» WHAT YOU WILL DO: Search the material below for the string "arrow" and extract each line that has it.

» RECORDS PROVIDED:
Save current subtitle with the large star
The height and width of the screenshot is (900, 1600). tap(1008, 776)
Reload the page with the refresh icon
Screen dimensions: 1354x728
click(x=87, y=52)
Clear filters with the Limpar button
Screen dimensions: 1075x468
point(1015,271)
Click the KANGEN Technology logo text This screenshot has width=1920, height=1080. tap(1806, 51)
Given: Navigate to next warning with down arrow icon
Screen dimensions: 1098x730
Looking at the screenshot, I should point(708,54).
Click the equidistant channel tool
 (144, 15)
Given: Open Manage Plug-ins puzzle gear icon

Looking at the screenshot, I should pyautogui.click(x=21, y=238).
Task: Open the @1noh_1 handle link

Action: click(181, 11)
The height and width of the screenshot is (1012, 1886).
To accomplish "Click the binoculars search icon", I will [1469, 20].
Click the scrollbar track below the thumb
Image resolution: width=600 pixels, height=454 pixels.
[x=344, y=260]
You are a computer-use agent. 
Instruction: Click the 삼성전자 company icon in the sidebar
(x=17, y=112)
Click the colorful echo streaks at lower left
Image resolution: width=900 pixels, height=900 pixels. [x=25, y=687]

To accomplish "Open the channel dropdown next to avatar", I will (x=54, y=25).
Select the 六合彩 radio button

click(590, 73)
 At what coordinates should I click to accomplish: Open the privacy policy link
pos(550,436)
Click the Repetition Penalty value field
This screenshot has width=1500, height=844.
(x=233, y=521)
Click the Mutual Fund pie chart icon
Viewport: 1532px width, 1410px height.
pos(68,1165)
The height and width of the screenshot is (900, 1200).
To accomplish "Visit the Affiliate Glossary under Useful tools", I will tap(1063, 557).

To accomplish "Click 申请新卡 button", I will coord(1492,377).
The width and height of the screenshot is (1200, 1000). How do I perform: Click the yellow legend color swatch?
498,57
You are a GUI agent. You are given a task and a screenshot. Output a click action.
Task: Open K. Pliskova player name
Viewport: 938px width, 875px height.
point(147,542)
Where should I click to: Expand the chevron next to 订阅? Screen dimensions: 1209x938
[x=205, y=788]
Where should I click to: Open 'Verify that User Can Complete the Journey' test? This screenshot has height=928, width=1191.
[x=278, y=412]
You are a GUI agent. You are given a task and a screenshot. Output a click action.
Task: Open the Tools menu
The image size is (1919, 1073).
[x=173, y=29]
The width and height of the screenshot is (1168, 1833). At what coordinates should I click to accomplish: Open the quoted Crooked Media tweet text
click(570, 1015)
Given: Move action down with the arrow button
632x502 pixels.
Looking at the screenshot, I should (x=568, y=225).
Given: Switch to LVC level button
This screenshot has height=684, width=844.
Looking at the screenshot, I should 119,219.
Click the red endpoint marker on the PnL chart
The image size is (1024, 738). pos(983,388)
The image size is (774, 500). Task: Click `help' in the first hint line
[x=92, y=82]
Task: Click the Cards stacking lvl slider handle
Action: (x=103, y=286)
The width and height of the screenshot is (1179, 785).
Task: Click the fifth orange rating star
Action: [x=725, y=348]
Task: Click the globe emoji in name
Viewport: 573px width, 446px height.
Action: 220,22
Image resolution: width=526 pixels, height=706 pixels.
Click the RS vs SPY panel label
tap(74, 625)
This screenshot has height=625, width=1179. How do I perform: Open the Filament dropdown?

» WRITTEN RESPONSE:
Given: Navigate to next warning with down arrow icon
Given: Move action down with the arrow button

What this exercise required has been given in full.